Your data engineers built a solid foundation on Azure. Data is ingested, governed, and available in your cloud data platform. But when your analytics team needs to build a data workflow on top of that foundation, they file an engineering ticket and wait. Those requests consume engineering time, and for a team of 10 engineers, that's the equivalent of one to three full salaries spent on ad hoc work. Meanwhile, the business waits on stale or untrusted data.

Azure's native tools were designed for engineers. Alteryx was supposed to bridge that gap, but it introduced its own friction through governance separation, cloud compatibility gaps and licensing costs that scale with headcount.
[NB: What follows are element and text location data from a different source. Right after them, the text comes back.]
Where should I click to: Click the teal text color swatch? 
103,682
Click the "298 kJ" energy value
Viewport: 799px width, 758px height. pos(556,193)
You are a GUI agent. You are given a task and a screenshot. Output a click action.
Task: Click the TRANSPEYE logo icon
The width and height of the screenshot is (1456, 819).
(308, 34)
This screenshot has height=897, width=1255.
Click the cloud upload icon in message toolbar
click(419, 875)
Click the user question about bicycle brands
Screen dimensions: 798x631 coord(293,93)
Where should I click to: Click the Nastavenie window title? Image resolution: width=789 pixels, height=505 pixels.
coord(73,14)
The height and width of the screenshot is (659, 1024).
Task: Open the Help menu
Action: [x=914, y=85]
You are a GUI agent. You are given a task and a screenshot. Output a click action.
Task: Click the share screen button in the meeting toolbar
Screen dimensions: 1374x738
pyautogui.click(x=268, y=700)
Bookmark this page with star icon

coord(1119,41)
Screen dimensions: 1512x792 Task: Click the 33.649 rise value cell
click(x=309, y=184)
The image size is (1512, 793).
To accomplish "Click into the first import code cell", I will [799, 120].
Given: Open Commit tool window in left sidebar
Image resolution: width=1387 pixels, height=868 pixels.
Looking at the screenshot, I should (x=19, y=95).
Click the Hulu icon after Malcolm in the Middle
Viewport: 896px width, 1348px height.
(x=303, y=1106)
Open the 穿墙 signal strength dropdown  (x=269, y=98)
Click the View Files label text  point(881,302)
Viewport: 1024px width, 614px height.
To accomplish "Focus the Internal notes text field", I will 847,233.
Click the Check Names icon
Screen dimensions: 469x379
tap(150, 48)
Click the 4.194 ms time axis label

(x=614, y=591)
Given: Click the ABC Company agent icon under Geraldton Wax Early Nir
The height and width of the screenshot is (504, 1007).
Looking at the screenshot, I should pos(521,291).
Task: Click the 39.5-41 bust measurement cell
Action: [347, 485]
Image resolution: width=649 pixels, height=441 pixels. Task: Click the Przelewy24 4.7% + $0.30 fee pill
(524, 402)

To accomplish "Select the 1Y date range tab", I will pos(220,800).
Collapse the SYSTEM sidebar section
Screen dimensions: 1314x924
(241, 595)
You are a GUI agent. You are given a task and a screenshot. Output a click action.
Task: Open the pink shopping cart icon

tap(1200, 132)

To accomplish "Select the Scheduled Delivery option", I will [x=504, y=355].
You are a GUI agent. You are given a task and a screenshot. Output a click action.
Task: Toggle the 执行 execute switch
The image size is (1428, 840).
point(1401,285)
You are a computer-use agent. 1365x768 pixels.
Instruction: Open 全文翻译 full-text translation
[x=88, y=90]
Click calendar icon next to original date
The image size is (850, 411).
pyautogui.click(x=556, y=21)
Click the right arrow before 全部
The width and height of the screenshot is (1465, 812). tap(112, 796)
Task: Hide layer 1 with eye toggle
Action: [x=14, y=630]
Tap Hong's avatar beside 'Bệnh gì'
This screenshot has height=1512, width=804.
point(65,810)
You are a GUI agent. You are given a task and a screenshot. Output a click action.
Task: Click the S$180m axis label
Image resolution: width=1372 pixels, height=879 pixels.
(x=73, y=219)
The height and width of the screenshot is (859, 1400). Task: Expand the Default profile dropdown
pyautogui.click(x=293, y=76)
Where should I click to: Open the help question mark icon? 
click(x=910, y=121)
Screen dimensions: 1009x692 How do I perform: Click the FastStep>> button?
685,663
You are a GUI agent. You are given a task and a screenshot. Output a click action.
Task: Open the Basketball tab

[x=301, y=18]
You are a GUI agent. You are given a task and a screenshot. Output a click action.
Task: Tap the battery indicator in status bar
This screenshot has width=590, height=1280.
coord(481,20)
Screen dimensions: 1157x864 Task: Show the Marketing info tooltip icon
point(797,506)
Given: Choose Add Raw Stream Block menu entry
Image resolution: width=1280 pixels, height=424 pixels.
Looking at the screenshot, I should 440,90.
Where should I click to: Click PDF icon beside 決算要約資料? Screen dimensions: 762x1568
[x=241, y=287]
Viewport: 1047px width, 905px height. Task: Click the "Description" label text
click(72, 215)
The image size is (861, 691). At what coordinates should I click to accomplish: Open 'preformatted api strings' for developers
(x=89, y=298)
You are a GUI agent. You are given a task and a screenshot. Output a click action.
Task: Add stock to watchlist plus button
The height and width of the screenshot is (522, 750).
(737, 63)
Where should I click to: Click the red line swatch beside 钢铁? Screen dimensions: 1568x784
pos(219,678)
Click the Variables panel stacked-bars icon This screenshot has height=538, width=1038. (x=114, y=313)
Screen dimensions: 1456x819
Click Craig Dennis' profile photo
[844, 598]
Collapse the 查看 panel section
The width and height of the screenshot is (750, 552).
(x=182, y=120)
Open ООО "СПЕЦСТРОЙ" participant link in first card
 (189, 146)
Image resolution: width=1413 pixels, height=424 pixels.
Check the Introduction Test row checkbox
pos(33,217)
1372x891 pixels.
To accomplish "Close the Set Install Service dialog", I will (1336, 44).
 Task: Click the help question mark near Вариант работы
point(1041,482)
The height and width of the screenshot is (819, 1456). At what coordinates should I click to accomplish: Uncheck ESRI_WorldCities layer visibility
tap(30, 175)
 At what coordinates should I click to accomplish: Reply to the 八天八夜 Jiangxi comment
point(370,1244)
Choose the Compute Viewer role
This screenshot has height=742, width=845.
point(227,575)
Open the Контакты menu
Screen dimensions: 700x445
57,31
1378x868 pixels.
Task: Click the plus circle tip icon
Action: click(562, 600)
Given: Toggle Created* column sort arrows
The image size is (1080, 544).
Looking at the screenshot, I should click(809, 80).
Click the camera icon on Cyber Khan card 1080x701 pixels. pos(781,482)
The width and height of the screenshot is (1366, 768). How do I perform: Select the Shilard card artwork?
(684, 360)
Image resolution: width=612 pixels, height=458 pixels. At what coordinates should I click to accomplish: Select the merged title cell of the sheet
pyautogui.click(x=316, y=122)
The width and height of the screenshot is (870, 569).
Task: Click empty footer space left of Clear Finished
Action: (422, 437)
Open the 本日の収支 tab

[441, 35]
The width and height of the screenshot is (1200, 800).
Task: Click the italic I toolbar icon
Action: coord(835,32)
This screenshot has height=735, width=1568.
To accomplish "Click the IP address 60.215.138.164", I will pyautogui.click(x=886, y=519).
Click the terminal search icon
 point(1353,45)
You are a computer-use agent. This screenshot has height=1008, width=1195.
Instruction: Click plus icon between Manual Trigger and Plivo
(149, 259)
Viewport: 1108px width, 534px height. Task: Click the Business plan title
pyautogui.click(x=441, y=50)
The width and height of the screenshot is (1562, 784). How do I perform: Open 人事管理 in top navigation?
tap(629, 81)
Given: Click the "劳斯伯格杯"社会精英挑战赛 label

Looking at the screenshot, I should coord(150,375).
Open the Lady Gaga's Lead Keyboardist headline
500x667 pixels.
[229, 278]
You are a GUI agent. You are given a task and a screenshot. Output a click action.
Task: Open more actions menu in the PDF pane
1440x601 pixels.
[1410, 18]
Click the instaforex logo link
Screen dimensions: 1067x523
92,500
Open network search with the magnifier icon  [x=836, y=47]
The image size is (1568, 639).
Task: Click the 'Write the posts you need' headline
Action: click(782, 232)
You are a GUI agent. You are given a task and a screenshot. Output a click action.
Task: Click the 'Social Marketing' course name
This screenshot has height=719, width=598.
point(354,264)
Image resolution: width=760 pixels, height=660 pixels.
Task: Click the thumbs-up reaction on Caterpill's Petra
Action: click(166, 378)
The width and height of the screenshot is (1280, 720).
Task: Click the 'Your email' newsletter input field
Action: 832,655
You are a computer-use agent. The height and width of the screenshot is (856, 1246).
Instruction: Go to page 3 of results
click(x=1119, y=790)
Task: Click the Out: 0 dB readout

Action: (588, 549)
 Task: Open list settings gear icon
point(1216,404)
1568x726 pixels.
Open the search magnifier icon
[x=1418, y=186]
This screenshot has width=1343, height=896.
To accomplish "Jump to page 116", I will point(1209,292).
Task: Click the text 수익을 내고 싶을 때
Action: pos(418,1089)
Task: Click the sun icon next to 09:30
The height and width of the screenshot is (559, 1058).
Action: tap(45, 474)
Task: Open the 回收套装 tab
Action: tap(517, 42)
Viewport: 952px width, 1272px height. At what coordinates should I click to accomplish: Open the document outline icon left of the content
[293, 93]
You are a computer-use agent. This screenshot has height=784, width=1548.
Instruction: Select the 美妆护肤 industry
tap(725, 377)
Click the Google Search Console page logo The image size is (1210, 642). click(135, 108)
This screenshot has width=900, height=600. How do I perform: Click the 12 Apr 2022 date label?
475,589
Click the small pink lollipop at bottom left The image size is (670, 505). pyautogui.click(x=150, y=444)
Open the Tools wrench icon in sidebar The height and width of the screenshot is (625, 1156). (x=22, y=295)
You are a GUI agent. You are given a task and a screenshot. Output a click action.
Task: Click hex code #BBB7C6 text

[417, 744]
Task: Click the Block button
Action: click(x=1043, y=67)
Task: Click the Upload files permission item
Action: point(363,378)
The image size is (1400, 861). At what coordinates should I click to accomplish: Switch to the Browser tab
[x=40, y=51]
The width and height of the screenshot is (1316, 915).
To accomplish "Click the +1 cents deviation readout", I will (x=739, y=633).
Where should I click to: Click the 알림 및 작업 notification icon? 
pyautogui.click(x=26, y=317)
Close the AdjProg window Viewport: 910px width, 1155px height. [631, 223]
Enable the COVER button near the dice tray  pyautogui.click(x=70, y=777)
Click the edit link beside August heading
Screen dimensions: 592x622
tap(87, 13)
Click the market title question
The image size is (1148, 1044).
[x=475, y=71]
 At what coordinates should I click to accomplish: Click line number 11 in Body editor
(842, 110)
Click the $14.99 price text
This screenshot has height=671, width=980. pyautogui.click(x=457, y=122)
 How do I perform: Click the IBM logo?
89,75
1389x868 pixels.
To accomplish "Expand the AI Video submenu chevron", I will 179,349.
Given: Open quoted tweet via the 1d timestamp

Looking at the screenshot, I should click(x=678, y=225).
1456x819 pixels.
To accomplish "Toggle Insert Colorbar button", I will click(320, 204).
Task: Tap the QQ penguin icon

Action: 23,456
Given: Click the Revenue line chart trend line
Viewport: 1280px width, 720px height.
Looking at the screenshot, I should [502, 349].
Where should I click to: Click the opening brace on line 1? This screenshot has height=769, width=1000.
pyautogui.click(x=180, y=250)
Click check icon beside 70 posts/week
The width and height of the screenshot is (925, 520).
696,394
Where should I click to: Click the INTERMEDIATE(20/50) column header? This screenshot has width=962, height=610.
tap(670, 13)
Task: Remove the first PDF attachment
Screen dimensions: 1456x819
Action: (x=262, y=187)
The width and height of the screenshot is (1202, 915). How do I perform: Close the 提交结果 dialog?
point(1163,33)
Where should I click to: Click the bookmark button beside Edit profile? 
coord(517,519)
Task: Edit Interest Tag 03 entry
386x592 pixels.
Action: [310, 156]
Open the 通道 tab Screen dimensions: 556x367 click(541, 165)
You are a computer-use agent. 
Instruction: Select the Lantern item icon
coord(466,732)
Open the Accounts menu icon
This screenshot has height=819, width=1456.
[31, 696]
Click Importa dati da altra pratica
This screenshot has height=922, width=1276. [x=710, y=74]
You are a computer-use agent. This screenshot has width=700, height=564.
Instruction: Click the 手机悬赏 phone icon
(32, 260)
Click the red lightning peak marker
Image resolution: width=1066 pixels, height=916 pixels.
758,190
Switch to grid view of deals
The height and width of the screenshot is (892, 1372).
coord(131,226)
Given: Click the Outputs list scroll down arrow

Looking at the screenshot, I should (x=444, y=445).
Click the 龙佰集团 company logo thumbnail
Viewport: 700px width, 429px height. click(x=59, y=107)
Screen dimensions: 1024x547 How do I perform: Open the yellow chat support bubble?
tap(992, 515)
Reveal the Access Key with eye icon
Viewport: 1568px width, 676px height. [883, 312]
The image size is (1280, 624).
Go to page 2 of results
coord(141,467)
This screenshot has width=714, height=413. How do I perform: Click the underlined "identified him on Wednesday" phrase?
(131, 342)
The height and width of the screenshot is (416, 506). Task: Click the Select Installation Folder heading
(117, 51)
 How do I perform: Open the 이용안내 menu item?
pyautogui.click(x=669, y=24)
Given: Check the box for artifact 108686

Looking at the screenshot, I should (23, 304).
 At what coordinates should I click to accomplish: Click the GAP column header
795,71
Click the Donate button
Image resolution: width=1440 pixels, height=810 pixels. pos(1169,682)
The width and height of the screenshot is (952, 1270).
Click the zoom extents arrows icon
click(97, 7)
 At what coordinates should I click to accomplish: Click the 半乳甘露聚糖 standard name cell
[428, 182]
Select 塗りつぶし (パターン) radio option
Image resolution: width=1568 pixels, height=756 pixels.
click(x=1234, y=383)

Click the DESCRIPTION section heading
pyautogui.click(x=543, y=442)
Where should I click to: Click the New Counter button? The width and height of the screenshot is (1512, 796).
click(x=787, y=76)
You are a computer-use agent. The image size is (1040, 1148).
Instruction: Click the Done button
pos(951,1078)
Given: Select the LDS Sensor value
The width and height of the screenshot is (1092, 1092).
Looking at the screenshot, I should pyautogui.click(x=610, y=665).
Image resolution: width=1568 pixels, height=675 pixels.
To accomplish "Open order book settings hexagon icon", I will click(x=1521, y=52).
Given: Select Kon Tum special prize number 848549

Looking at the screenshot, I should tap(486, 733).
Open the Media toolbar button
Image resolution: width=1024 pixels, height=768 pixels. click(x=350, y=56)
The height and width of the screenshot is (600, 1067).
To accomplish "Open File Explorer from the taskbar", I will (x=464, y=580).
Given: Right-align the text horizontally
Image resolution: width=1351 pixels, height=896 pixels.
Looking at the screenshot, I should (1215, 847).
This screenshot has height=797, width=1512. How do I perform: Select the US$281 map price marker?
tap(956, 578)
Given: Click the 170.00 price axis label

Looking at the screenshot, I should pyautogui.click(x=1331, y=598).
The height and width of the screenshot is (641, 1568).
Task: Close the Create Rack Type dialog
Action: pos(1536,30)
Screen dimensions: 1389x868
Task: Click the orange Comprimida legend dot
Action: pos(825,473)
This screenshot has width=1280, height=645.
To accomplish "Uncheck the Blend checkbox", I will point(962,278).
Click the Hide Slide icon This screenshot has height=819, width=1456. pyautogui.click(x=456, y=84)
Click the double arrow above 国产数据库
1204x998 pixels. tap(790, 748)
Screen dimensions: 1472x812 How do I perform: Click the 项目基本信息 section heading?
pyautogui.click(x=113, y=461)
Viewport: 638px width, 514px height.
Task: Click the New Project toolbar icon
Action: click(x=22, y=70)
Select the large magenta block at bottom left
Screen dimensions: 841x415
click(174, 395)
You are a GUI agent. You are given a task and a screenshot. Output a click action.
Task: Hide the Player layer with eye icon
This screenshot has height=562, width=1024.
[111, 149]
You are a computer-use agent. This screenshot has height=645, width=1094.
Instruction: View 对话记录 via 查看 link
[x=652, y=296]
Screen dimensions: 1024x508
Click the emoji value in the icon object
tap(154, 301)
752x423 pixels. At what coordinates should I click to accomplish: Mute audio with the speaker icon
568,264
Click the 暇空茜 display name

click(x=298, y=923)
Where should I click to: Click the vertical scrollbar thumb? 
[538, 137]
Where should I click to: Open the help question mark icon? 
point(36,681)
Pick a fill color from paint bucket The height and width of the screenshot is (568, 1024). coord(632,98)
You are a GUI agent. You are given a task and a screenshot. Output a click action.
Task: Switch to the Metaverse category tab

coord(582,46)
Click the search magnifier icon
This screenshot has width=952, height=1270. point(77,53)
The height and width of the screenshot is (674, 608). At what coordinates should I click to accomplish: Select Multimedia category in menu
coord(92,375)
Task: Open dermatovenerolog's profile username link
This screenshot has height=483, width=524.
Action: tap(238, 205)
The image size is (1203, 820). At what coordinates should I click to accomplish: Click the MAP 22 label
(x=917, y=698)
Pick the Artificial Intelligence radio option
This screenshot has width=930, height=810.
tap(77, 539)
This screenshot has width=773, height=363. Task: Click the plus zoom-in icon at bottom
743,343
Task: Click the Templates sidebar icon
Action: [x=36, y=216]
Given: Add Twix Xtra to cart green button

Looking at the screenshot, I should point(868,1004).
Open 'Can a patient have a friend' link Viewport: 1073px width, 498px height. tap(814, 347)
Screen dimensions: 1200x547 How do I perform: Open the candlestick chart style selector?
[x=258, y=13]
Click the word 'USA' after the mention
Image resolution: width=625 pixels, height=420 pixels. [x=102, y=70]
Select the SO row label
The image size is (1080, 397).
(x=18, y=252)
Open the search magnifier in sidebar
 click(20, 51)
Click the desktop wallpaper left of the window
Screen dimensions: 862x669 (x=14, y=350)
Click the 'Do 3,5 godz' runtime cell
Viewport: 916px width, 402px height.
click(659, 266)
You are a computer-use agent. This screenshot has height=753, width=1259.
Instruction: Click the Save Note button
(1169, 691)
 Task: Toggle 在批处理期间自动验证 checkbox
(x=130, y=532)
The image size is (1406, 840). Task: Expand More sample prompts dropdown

Analytics teams need AI-powered self-service access to build governed data workflows (the transformation, preparation, and analysis work they own after data engineers have ingested and prepared data in platforms like Databricks, Snowflake, or BigQuery). Six alternatives now address that gap, and the strongest ones let analysts work directly on their existing cloud infrastructure with AI agents that handle the heavy lifting.

Azure's analytics stack wasn't built for analysts

Azure's data tools target data engineers, not analysts. The DP-203 role lists "Data Engineer" as its target persona, and Azure Data Factory's permission roles define Owner, Contributor, Reader, and Data Factory Contributor with no business user persona.

Fabric, Microsoft's most analyst-friendly offering, centers its self-service on analytics consumption and low-code data preparation, but building custom transformation workflows still requires knowledge outside most analysts' skill sets. The following areas create the most friction.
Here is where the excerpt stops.